Carbon emissions in the first two months of 2021 were higher than in the first two months of 2020, when the impact of the coronavirus pandemic had yet to be felt in large parts of the world, according to a developer of a timely new emissions tracker.
“I can tell you that, nationwide, emissions are 3 percent higher already in the first two months of 2021 than they were in the first two—which were unaffected by the pandemic—of 2020,” said Steven J. Davis, an earth system scientist with the University of California Irvine. “We’re bouncing back.”
The world had always relied on annual emissions calculations—often arriving several months after the end of each year—until Davis and two colleagues—Zhu Liu from Tsinghua University in China and Philippe Ciais from the Laboratory for Sciences of Climate and Environment in Paris—spent their lockdowns developing a way to gather emissions data more quickly.
“The idea here was to move away from these annual energy statistics toward something that could give us a clearer picture about how energy use was changing in what we would call near real time, so maybe within a week or two of the actual emissions,” Davis said last week in a webinar hosted by The National Academies of Sciences, Engineering, and Medicine.
“We found some sources for detailed information on events around the world on a daily basis,” he said, including data on airline and ship traffic, pipeline deliveries of natural gas, traffic congestion, electricity use, and the production of steel, cement and chemicals.
The result was carbonmonitor.org, which monitored 2020’s energy emissions almost as they happened. (It does not track agricultural emissions, which may be more substantial than the power sector.)
“We saw that there were modest decreases in 2020 in the power sector and industry, but the really big increases happened, as you might expect, in transportation. And that included transportation on roads, as well as aviation, which saw huge decreases in spring of last year, and those have persisted.”

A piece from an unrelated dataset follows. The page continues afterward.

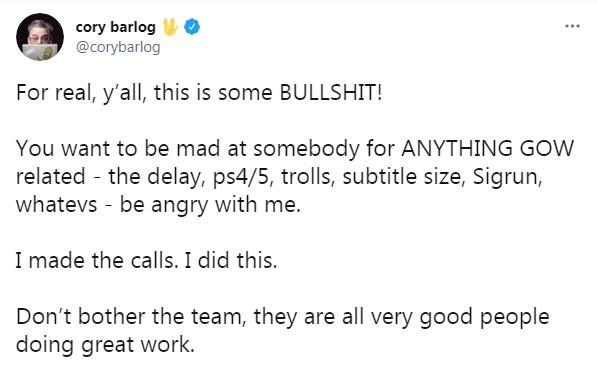Image resolution: width=598 pixels, height=365 pixels.
Task: Click the phrase "Don't bother the team,"
Action: [131, 317]
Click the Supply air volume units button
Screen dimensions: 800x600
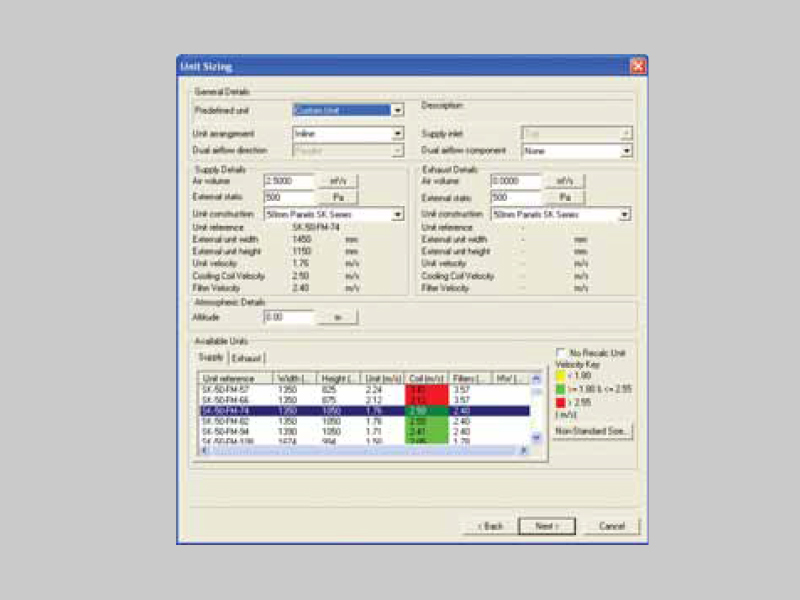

Overall, emissions in the U.S. dropped by about 10 percent in 2020. Much of that was due to the pandemic, Davis said, but some of it due to a longer-term reduction in carbon intensity caused by the shift from coal to natural gas. Renewables, too, enjoyed higher use during the pandemic because they have no fuel cost. When electricity demand fell, producers were more likely to shut down fossil plants, including both coal and natural gas, because of their fuel cost.
As gas plants shut down, gas prices rose, Davis said, and that helped coal plants mount a comeback toward the end of 2020. As scientists had warned during the lockdown, emissions soon bounced back.
“By the end of the year emissions were pretty much back to where they had been in 2019,” Davis said, “despite, of course, still very high numbers of new cases of Covid.”